**GIVEN PASSAGE**:

Craft, Pragmatism and a philosophy of action

Another way of describing my one of my interests and the driving research question behind my PhD centers around the unconventional forms of craft within organizations. To say we design (in) organizations isn't always well received or well understood. "Shaping (in) organizations" is better, but "crafting in organizations" somehow takes it from the abstract and grounds it IMHO.

Richard Sennett's The Craftsman is quite helpful as he provides a framework and language to better understand craft in general. Surprisingly, I was delighted to find some passages where an important connection with Dewey is made. Two things I find a great help: (1) Sennett's description of Dewey's idea of "environment" through the lens of craft and (2) a clarification of a question I've always had regarding Dewey's interpretation of Naturalism and Evolutionism and how it differs from Social Darwinism.

On environment:

Resistances, then, can be either found or made. Both cases require toleration of frustration, and both require imagination. In found difficulties, to cope we will identify with the obstacle, seeing the problem, as it were, from the problem's point of view. Made difficulties embody the suspicion that matters might be or should be more complex than they seem; to investigate, we can make the even more difficult.

The philosopher John Dewey embraced positive learning from resistance, in part due to his embattled position at the turn of the twentieth century. His contemporaries the social Darwinists … supposed that all living creatures aim to defeat the obstacles posed by all other contending creatures. The natural world appeared to these faulty disciples of Charles Darwin as a place of strife only; society, they argued, was ruled by self-interest, absent any altruistic cooperation. To Dewey this seemed a macho fantasy that missed the real issue: working with resistance is the key to survival.

Dewey was an heir to the Enlightenment … he believed in the necessity of learning one's limits. He was also a pragmatist, believing that to get things done you need to understand the resistances you encounter rather than aggressively conduct war against them. Dewey was a philosopher of cooperation; he declares, "Only when an organism shares in the ordered relations of its environment does it secure the stability essential to living," … he derived from these straightforward principles an entire philosophy of action. But, most of all, he was interested in resistance as an environmental problem. Dewey's use of the word environment is rather general and abstract; sometimes he refers to the ecology of a forest, sometimes to factories, as "the environment." He meant to convey that resistance always has a context, be that natural or social, that the experience of resistance is never an isolated event. pp. 226-7

On pragmatism, the craft of experience:

craftsmanship finds a philosophical home within pragmatism. For more than a century, this movement has dedicated itself to making philosophical sense of concrete experience. The pragmatist movement began in the late nineteenth century as an American reaction to the ills of idealism in Europe, embodied by G. W. F. Hegel, in the eyes of the first pragmatist, C. S. Peirce. Peirce sought instead to find the keys to human cognition in everyday, small acts … From its origins, pragmatism addressed the quality of experience as well as sheer facts on the ground. Thus William James sought an alternative to the bitterness, irony, and tragic foreboding that seemed to him to infuse the writings of Friedrich Nietzsche … 

Pragmatism occured in two waves. The first spanned the late nineteenth century to the Second World War … Two world wars and the arc of the Soviet empire checked but did not extinguish the hope embodied in pragmatism; its animated impulse remains to engage with ordinary, plural, constructive human activities.

**DATA EXCERPT**:

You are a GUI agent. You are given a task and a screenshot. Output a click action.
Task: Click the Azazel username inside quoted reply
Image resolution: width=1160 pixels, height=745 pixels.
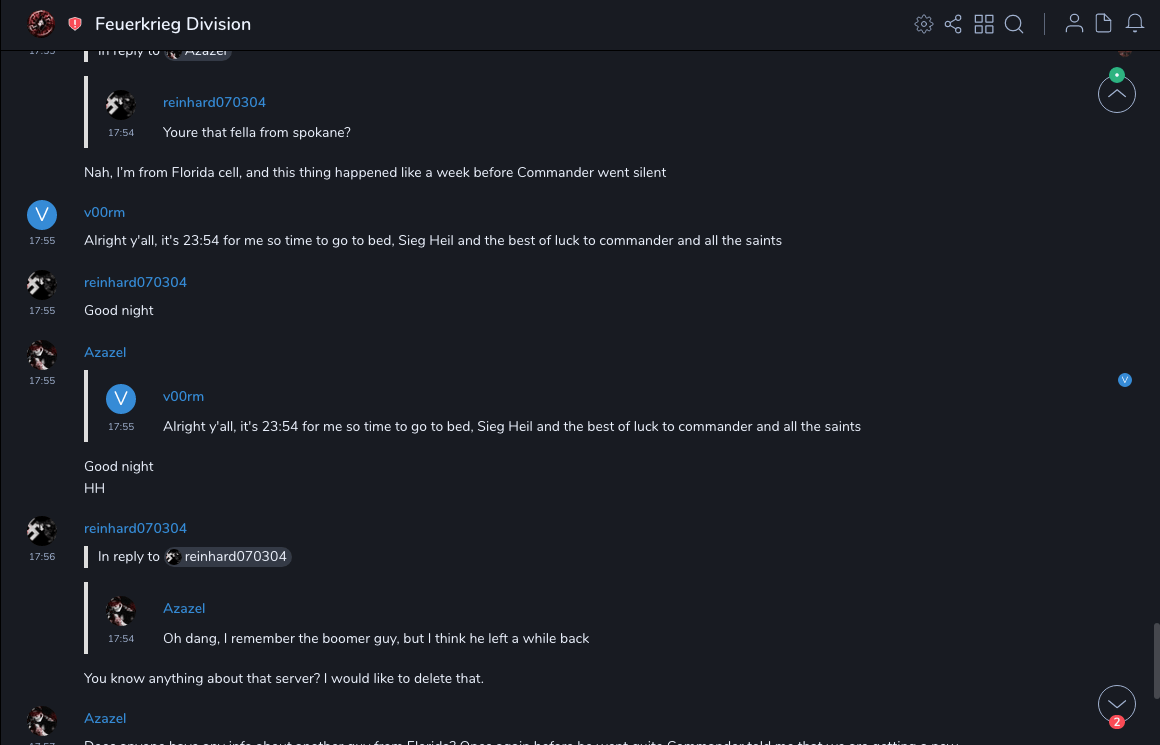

**ACTIVITIES**:
(1) In the passage on craft and pragmatism, who is called the first pragmatist?
(2) Copy the part of the passage on craft and pragmatism from "Pragmatism occured in" to "constructive human activities." word for word.

**SOLUTIONS**:
(1) C. S. Peirce

(2)
Pragmatism occured in two waves. The first spanned the late nineteenth century to the Second World War … Two world wars and the arc of the Soviet empire checked but did not extinguish the hope embodied in pragmatism; its animated impulse remains to engage with ordinary, plural, constructive human activities.